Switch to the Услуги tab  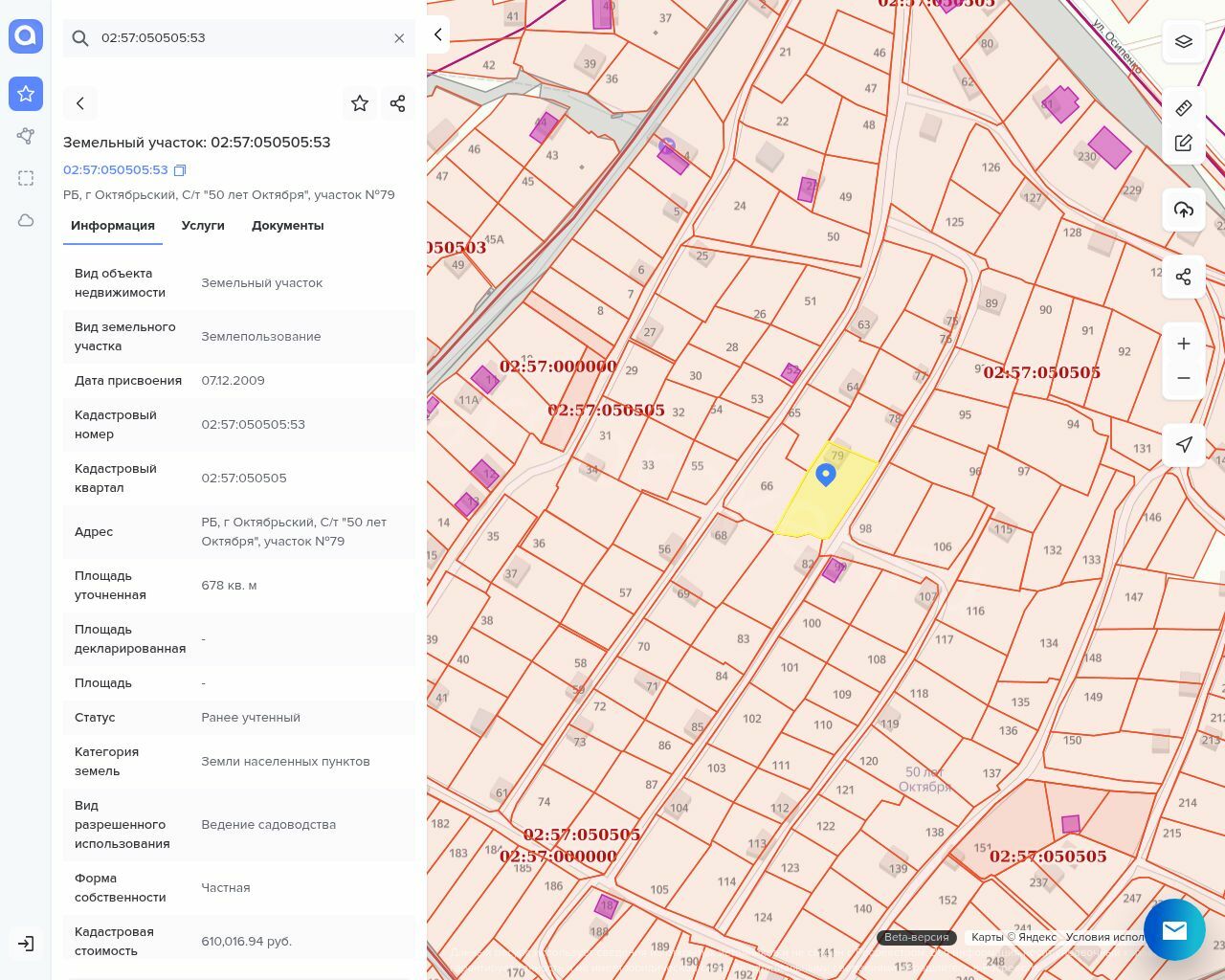(203, 226)
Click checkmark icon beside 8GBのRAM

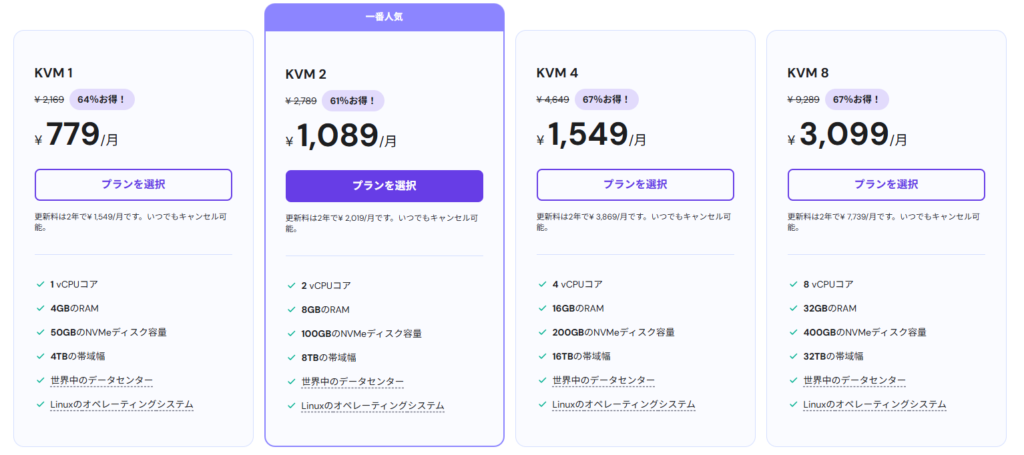tap(290, 310)
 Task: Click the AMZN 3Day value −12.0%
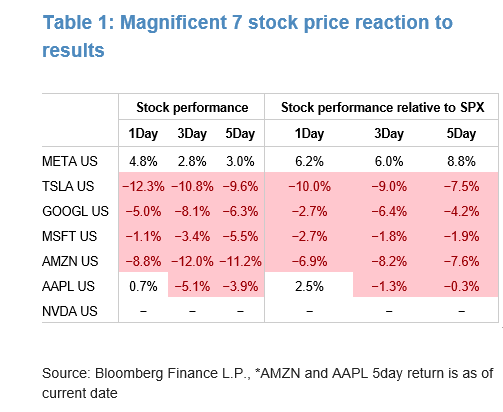pos(192,261)
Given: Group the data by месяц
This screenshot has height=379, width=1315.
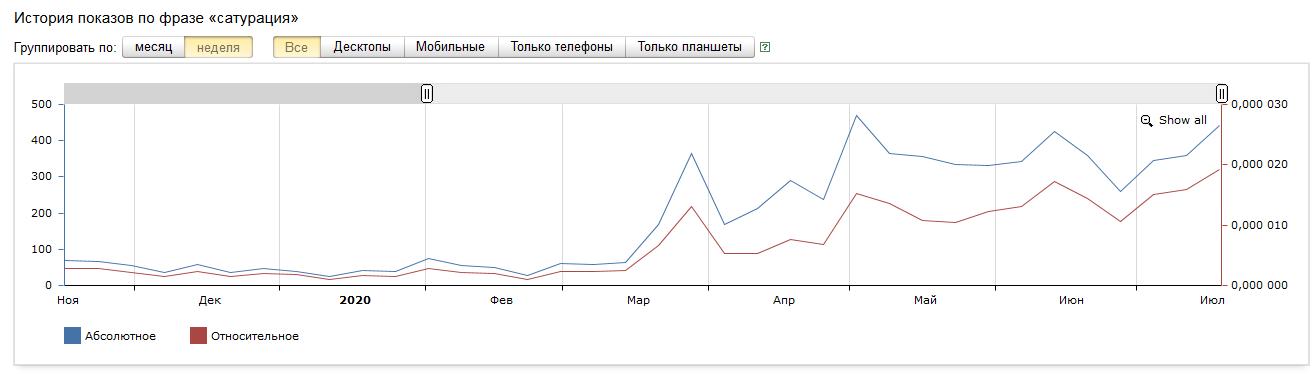Looking at the screenshot, I should (x=154, y=47).
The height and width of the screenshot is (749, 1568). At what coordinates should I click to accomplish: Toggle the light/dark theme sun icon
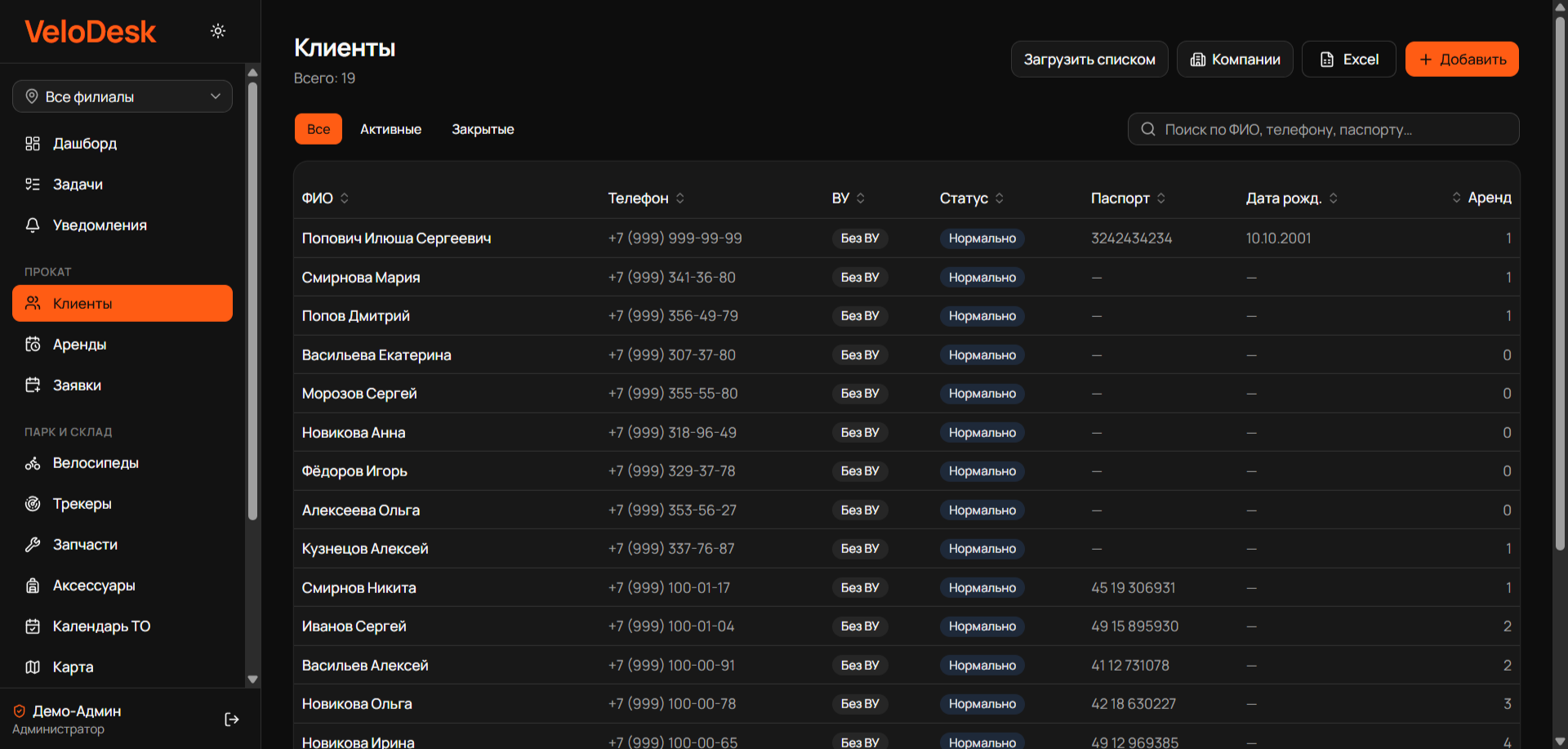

* * * * *

An exact copy of the lines from the one with "This screenshot has height=379, width=1315." through the end of the entries above, both included, is the whole answer. It contains no pictures.

This screenshot has height=379, width=1315.
Looking at the screenshot, I should (x=154, y=47).
The height and width of the screenshot is (749, 1568). At what coordinates should I click to accomplish: Toggle the light/dark theme sun icon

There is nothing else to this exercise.